**Deine Aufgabe:** Gib an, in wie vielen der folgenden Zeilen das Wort „Options“ vorkommt, und nenne dabei nur die Zahl.

────────────────────────────────────────

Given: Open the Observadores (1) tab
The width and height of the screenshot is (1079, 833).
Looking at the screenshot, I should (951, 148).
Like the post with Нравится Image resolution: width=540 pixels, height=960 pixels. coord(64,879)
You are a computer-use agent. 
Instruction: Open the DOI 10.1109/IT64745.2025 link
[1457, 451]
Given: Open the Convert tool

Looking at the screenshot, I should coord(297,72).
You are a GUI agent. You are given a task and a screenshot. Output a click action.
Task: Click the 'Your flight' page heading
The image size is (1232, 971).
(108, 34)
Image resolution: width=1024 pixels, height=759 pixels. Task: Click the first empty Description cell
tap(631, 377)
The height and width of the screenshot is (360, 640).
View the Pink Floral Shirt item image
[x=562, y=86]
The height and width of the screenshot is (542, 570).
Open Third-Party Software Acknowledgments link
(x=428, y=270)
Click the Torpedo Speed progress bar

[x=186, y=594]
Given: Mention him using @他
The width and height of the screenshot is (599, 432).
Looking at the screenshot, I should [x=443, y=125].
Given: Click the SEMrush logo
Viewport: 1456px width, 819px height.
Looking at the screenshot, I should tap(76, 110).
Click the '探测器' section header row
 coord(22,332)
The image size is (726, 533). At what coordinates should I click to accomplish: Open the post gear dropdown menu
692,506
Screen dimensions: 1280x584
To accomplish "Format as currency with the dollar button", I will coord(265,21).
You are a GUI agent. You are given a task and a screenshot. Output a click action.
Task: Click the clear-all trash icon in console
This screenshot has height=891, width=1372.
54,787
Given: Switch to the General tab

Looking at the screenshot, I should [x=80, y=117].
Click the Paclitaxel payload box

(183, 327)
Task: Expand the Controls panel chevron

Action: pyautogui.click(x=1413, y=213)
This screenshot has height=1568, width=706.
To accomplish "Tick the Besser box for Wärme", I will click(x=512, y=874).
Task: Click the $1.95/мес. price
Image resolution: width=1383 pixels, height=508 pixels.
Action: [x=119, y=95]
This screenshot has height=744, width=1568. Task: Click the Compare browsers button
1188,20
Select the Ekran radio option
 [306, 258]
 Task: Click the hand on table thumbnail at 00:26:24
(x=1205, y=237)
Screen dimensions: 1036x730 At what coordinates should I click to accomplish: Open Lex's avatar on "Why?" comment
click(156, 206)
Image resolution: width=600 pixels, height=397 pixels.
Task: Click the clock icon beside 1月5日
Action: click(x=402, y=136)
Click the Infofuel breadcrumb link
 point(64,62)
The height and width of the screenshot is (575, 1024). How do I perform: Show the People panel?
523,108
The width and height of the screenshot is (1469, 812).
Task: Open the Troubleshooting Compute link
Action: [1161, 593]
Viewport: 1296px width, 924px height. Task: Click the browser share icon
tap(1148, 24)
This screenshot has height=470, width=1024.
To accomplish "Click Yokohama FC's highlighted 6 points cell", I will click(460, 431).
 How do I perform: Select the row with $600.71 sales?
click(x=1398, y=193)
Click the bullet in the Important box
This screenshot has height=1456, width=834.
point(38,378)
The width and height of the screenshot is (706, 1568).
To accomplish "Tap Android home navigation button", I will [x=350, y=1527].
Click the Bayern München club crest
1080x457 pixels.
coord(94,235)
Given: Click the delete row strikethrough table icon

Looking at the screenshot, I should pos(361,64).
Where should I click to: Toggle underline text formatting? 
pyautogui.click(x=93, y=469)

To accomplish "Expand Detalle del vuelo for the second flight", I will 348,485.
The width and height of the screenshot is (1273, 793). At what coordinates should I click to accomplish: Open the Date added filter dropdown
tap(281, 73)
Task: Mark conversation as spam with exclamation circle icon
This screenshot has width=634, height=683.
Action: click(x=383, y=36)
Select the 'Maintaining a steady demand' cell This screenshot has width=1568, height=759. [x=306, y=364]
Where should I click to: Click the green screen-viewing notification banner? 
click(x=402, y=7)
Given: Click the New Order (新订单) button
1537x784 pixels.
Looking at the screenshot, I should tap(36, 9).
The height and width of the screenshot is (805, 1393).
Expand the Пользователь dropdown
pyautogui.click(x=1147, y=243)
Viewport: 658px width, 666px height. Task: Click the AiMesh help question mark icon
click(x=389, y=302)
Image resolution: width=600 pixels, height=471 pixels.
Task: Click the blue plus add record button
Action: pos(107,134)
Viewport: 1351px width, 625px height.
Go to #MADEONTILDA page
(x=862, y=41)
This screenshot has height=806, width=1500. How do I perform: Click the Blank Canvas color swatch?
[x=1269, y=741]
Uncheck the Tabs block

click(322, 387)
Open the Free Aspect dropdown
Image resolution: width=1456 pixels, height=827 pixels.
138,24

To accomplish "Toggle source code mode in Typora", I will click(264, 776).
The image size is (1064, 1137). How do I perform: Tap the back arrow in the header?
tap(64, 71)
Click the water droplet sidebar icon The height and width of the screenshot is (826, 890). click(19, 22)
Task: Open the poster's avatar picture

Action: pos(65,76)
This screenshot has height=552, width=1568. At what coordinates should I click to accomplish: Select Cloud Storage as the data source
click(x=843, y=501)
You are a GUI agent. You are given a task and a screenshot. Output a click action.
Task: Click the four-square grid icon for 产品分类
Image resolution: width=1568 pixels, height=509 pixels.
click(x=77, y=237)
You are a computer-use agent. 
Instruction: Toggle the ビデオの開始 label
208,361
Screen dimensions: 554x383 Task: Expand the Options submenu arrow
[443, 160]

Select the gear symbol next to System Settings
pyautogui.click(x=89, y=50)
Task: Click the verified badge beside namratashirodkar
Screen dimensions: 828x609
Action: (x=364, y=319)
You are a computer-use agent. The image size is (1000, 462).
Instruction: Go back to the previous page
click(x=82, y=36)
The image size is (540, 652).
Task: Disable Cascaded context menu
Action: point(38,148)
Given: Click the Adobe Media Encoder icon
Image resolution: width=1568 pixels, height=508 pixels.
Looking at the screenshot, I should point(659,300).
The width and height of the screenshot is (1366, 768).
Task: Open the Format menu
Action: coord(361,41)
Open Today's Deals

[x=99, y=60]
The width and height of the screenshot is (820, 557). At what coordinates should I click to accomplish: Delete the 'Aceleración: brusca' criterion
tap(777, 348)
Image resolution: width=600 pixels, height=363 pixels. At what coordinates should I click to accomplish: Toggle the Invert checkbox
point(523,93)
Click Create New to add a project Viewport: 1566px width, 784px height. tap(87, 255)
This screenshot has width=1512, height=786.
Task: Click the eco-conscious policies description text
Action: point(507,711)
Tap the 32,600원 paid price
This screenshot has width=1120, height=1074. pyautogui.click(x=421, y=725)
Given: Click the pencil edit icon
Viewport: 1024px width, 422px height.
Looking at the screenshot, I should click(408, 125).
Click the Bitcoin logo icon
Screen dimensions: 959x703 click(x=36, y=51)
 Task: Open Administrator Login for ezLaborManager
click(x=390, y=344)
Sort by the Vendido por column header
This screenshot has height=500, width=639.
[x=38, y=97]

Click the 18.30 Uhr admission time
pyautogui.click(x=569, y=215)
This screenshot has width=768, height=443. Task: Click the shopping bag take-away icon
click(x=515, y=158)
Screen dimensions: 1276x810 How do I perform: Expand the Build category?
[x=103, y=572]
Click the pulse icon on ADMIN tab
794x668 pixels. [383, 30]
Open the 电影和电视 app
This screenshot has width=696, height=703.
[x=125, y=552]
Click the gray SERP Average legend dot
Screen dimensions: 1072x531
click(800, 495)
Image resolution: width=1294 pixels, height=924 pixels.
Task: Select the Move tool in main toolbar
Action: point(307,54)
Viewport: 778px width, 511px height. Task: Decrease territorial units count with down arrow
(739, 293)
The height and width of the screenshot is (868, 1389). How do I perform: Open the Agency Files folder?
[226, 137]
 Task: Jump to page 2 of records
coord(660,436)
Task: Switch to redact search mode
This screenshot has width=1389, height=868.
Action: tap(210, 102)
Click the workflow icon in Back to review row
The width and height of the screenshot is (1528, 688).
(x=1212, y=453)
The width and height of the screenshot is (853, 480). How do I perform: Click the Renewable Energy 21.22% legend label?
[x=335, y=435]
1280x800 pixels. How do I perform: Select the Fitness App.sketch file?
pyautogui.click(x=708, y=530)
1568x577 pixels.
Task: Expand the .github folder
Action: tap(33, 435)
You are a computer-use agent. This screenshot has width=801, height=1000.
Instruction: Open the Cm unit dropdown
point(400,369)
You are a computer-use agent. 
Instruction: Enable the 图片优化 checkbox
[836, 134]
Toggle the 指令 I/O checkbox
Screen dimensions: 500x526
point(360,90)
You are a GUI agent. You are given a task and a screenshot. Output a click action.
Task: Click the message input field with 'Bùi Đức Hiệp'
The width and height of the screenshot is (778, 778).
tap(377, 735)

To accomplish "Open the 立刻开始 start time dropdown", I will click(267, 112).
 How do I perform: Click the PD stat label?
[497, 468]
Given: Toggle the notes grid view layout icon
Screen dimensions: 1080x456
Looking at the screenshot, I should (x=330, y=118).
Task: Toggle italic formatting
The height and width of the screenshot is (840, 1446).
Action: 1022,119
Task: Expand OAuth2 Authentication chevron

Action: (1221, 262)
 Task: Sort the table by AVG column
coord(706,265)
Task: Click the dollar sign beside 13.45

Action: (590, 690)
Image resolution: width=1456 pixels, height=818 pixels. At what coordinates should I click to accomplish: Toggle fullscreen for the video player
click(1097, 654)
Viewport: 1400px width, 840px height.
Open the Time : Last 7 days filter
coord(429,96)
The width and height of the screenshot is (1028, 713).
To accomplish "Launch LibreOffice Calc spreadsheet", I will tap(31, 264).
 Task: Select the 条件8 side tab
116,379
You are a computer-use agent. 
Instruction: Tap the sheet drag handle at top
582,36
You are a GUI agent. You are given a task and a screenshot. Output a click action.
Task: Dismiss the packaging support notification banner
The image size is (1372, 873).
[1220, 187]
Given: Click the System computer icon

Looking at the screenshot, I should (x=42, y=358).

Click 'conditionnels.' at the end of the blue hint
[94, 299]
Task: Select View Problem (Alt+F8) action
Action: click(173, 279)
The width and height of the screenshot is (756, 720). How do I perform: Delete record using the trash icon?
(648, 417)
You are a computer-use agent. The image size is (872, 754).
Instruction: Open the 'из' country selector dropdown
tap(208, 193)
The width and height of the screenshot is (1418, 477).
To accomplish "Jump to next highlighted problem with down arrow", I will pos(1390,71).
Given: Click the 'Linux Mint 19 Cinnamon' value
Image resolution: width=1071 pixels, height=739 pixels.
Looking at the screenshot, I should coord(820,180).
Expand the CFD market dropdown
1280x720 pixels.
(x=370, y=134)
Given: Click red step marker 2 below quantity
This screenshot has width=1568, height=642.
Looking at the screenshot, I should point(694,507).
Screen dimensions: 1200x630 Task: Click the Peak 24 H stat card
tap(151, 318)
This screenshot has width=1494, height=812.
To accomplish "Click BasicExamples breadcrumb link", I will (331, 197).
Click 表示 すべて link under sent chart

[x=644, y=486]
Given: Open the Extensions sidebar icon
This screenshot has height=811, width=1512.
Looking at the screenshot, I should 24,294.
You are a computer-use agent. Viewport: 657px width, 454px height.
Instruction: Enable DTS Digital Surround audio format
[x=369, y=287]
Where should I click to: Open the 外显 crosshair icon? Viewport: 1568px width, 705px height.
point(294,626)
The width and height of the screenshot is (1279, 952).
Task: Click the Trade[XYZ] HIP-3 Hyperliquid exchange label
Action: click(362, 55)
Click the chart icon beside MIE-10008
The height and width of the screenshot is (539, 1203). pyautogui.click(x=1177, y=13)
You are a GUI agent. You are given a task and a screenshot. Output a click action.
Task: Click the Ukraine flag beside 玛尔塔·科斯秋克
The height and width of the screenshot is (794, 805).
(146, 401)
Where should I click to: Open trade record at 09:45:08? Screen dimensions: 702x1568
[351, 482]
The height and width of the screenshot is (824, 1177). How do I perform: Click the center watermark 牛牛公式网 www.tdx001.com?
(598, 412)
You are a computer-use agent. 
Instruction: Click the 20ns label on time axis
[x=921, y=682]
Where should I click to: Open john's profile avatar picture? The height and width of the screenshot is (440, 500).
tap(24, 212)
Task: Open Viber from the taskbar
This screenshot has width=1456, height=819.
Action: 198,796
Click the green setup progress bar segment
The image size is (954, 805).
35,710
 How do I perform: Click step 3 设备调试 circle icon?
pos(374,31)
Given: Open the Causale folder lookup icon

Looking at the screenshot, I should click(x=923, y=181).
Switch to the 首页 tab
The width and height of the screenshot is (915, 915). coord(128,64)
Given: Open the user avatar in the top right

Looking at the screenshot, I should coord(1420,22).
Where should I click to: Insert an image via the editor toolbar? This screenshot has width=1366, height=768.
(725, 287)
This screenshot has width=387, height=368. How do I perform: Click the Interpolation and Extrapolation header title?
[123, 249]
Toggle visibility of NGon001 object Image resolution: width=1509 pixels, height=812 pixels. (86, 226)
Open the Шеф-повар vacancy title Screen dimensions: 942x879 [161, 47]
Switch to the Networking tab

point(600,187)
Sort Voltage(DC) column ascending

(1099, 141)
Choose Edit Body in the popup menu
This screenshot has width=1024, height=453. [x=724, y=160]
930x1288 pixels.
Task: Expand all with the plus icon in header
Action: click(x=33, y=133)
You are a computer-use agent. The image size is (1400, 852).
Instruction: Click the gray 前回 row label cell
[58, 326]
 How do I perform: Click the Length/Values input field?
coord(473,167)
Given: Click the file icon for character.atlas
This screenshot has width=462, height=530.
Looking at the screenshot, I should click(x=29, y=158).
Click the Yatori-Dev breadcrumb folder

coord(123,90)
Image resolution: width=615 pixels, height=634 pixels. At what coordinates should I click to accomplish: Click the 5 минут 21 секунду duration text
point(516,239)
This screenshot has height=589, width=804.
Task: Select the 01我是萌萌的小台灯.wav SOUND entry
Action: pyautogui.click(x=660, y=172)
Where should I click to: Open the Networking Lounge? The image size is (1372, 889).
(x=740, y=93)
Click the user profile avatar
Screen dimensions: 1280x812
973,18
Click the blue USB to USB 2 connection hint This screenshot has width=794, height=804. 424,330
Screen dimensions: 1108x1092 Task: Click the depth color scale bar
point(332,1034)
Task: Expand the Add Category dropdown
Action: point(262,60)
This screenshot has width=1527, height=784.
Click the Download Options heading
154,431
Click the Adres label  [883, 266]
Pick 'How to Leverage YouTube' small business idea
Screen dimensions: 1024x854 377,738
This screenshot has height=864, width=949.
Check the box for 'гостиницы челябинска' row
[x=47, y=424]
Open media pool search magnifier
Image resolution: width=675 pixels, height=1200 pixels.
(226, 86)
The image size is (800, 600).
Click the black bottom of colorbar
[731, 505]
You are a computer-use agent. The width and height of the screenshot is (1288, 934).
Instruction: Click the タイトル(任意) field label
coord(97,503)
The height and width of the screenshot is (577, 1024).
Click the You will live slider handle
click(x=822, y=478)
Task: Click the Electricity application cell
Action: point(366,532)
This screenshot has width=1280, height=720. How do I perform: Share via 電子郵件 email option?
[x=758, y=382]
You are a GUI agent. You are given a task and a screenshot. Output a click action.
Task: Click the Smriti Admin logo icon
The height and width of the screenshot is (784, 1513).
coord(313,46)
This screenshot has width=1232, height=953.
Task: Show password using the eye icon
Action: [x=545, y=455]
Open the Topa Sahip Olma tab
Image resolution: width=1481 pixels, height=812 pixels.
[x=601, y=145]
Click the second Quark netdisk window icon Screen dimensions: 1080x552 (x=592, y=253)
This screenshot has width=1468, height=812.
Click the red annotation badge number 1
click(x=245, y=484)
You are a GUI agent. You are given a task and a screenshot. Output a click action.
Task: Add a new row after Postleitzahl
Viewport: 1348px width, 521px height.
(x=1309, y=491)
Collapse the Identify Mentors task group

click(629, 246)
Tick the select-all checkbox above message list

────────────────────────────────────────

**Lösung der Übung:** 2